Buckinghamshire "Point."

At the end of the eighteenth century, the Revolution again drove many of the poorer French to seek refuge on our shores, as they had done a century before; and we find stated in the Annual Register of 1794: "A number of ingenious French emigrants have found employment in Bucks, Bedfordshire, and the adjacent counties, in the manufacturing of lace, and it is expected, through the means of these artificers, considerable improvements will be introduced into the method of making English lace."

Figs. 134 and 135 represent the "point" ground, which won the laces of the midland counties their reputation. (See Northamptonshire for additional matter.)

NORTHAMPTONSHIRE.

The laces of Northampton do not appear to have attracted the notice of the writers of the eighteenth century so much as those of the sister counties.

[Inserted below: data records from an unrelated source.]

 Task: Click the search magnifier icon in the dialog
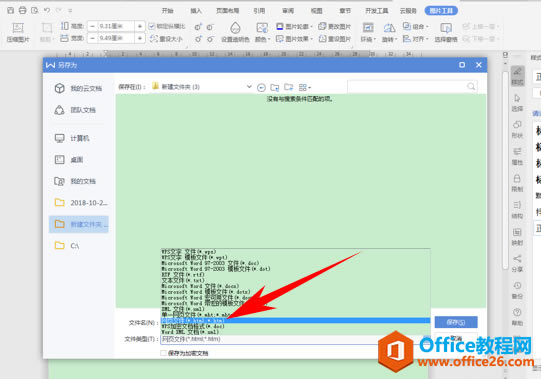click(x=471, y=86)
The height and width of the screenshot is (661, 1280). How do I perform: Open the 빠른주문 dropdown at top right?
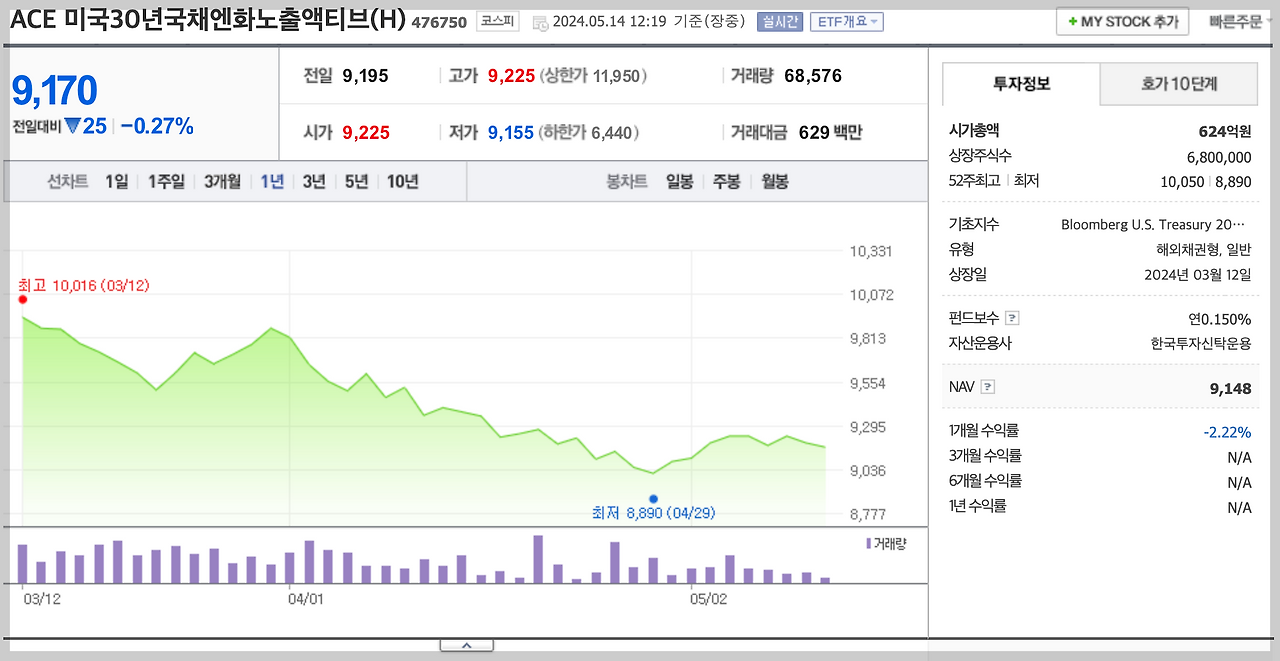[1234, 20]
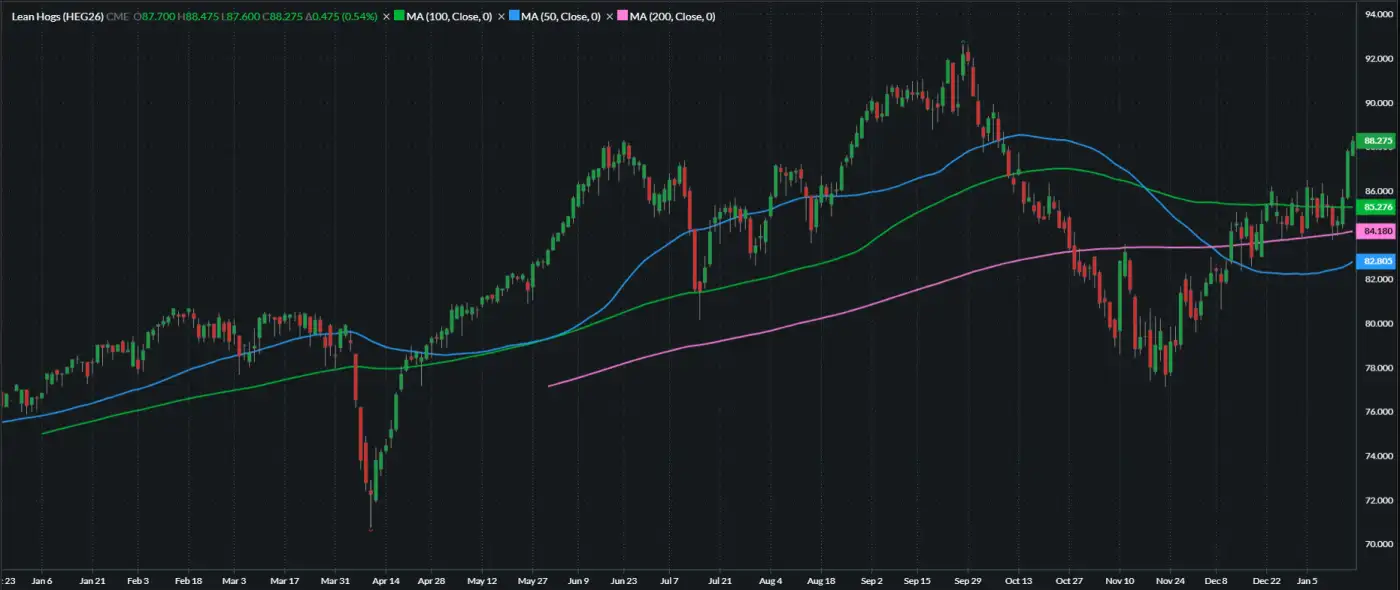
Task: Open MA (100, Close, 0) indicator label
Action: point(449,17)
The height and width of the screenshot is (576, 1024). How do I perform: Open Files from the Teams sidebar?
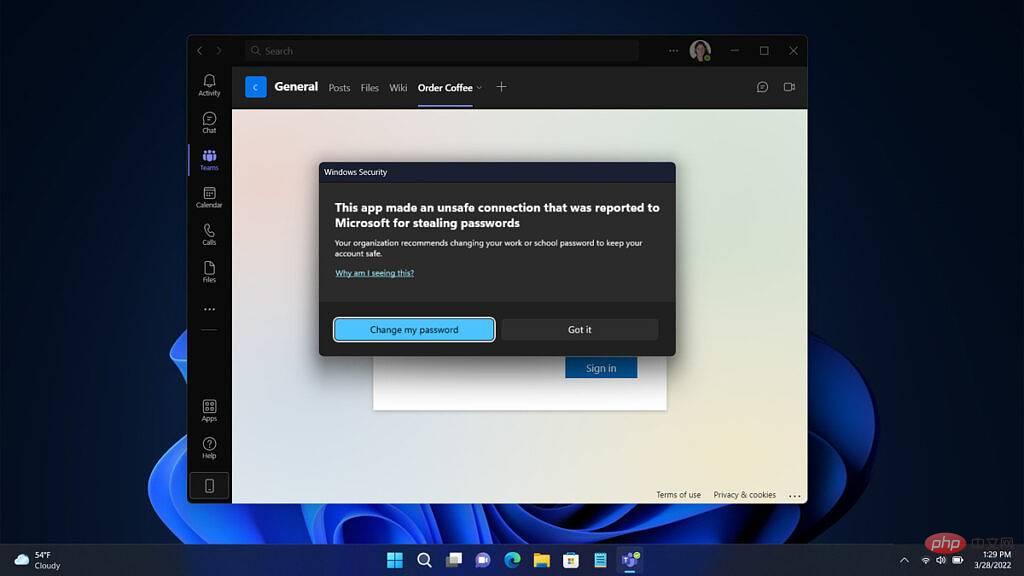click(209, 273)
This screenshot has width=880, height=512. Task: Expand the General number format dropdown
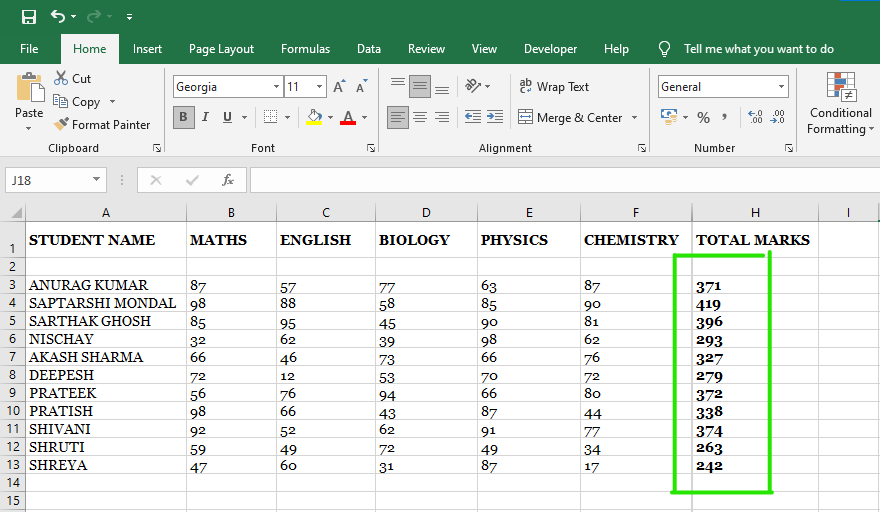coord(780,87)
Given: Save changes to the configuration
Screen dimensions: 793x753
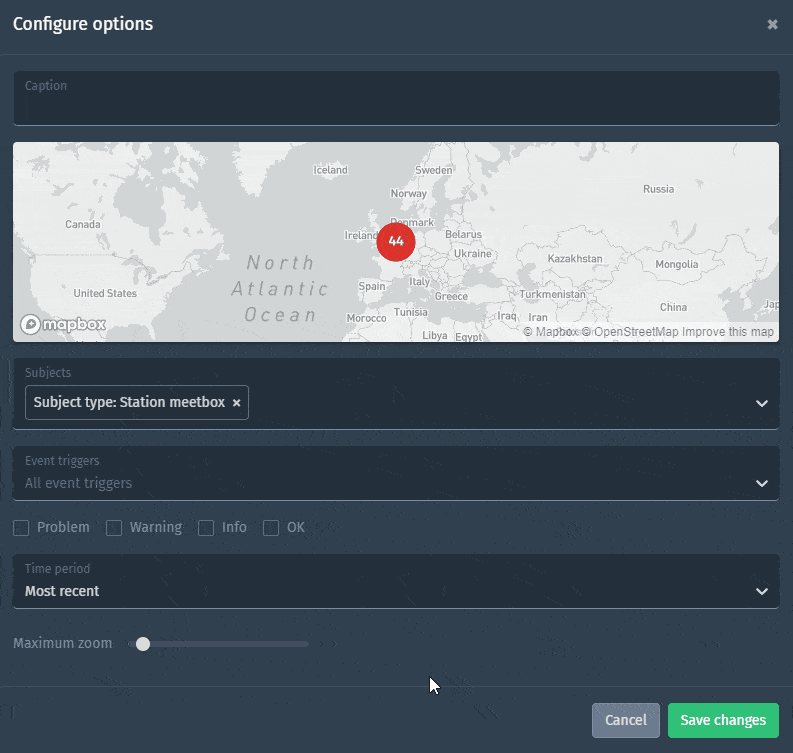Looking at the screenshot, I should [723, 720].
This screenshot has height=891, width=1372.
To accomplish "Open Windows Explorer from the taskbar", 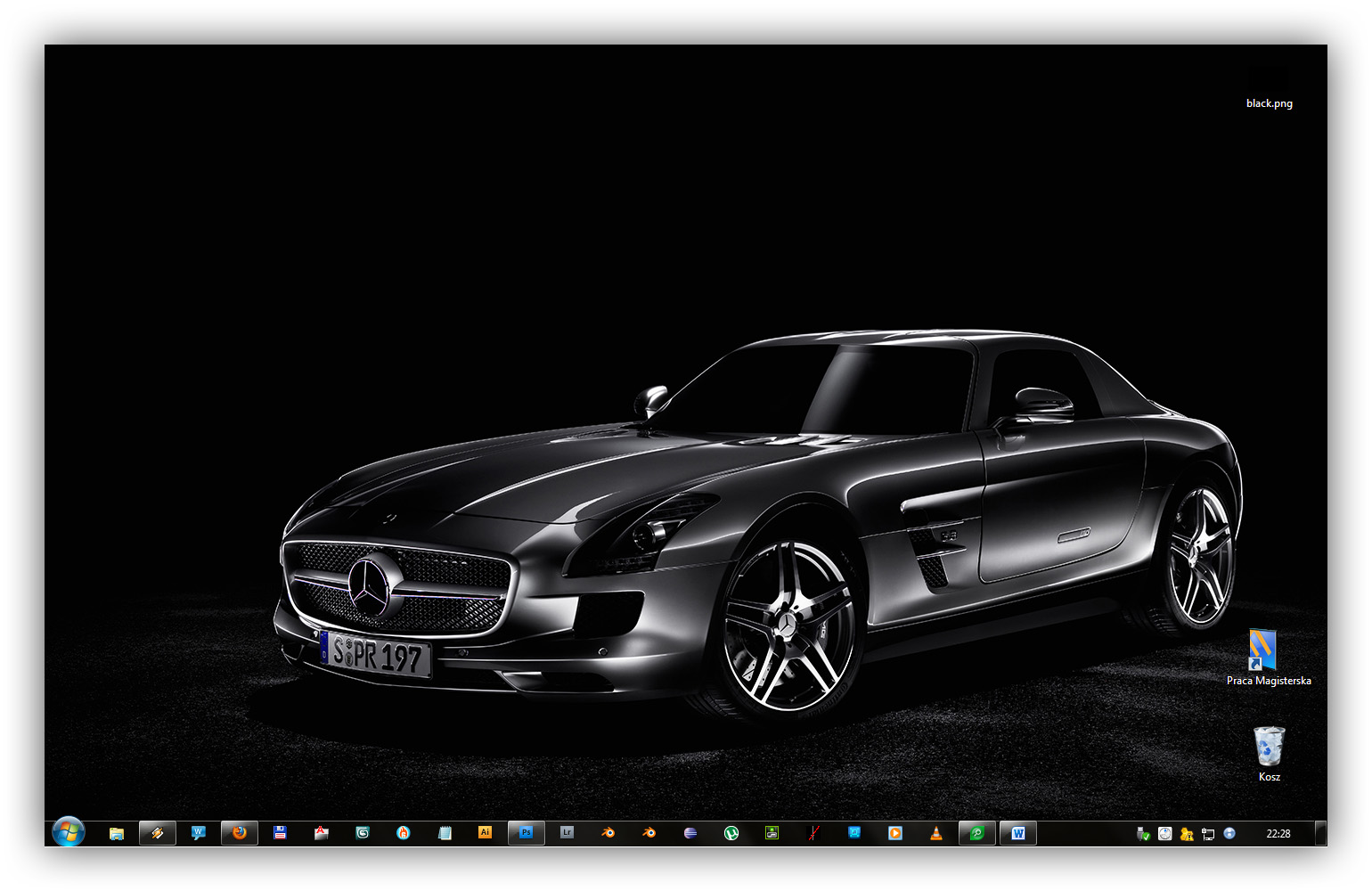I will pyautogui.click(x=117, y=834).
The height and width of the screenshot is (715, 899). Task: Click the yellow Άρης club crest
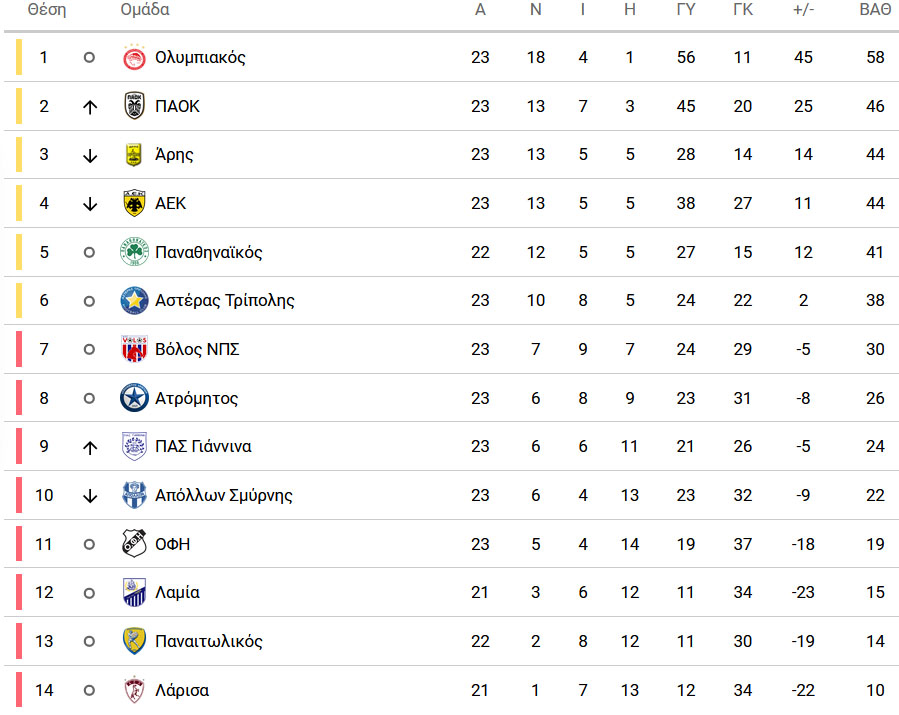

Anderson mentions that Kettering has "a considerable trade in lace"; and Lysons, later, observes that lace is made at Cheney. Certainly, the productions of this county a century back were of exquisite beauty, as we can bear testimony from the specimens in a pattern-book inherited by Mr. Cardwell, the well-known lace merchant of Northampton, from his predecessor in the trade, which we have had an opportunity of examining. We have also received examples from various localities in Bedfordshire and Buckinghamshire, and as there is much similarity in the products of the three counties, we shall, perhaps, better describe them by treating of them all collectively.

The earliest English lace was naturally the old Flemish, the pattern wavy and graceful, the ground well executed. Fig. 136, which we select as an example, is a specimen we received, with many others, of old Newport-Pagnel lace, given by Mrs. Bell, of that town, where her family has been established from time immemorial. Mrs. Bell could carry these laces back to the year 1780, when they were bequeathed to her father by an aged relative who had long been in the lace trade. The packets remain for the most part entire. The custom of "storing" lace was common among the country-people.